Problem 7.6.3:  A gas is fed to an electrostatic precipitator that has a collection area of 92000 square feet. Gas contains two distinct particles sizes; 30 percent 0.3 microns and 70 percent 0.6 micron. Particulate loading is 5 grains per cubic foot.  The gas at 350 °F is flowing at a rate of 3000 cubic feet per second.  The particle migration velocity, u, of the smaller particles is 0.1 foot per second.  What is the particulate mass collection efficiency? The particulate discharge requirement is 0.08 grain per dry standard cubic foot.

 

Solution:  Migration velocity of the particles is given by C d_pepsilon_o K E² over 3 mu_g.

In this relationship, epsilon_o is particle resistivity, K is dielectric constant, E is electric field strnegth, mu_g is gas viscosity; and C is Cunningham factor. Its value could be considered as 1.
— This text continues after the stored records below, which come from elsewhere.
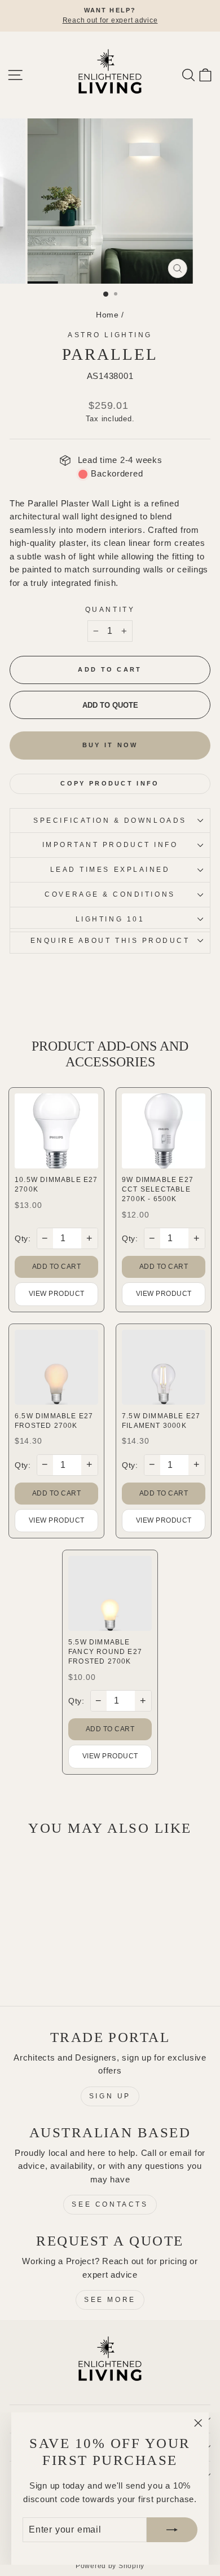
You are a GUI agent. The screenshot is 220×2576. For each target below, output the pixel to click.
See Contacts (110, 2204)
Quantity (110, 609)
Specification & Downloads (109, 820)
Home (107, 315)
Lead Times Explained (110, 869)
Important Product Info (110, 844)
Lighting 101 (110, 919)
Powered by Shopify (110, 2566)
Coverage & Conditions (110, 894)
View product (57, 1294)
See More (110, 2300)
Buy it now (110, 745)
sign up (110, 2096)
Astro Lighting (110, 334)
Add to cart (56, 1267)
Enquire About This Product (110, 940)
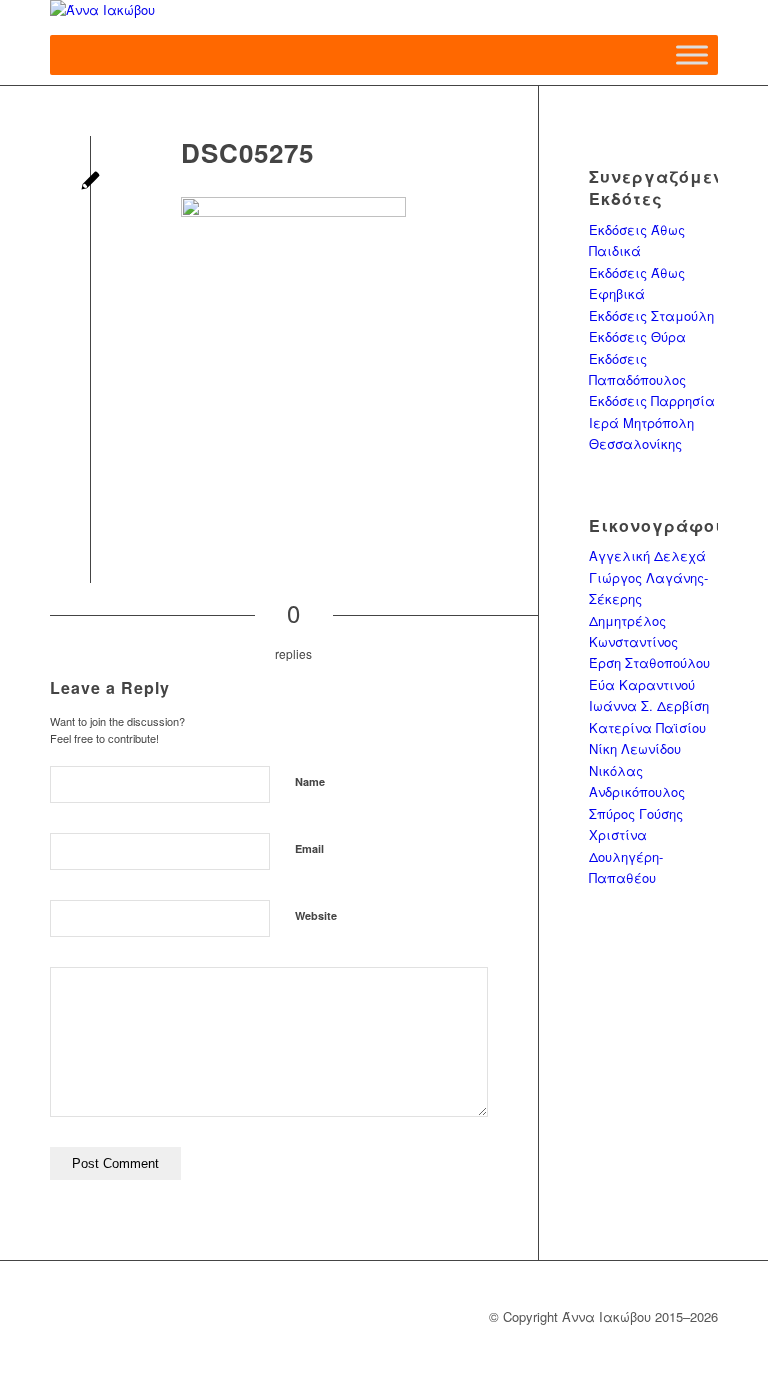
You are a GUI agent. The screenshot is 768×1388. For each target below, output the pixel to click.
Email (309, 848)
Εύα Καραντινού (642, 684)
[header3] (384, 17)
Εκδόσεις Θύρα (637, 336)
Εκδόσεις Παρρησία (652, 400)
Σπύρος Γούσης (636, 813)
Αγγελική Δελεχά (647, 555)
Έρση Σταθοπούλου (649, 662)
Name (310, 781)
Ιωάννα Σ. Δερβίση (649, 705)
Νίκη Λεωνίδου (635, 748)
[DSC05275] (90, 182)
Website (316, 915)
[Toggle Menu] (692, 54)
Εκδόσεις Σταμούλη (651, 315)
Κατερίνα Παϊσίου (647, 727)
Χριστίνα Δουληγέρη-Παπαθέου (626, 856)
Efficiency of the electrostatic precipitator is given as 1 minus exp ( minus A u over Q), where A is collection area, u is drift velocity and Q, volumetric flow rate.

For 0.3 micron-diameter particles, migration velocity is 0.1 foot per second. Collection efficiency can be found as one minus exp(minus 92000 time 0.1 over 3000) or 0.9534 or 95.34 percent. For 0.6 micron-diameter particles, migration velocity can be found to twice that 0.3 micron-diameter particles. Collection efficiency is calculated to be 0.9978 or 99.78 percent. Overall collection effiicincy is sum of weighted effciencies. That means 0.3 time 0.9534 plus 0.7 time 0.9978 or 0.9845 or 98.45 percent. Exit particulate concentration is 5 time (1 minus 0.9845) or 0.0775 grains per cubic foot.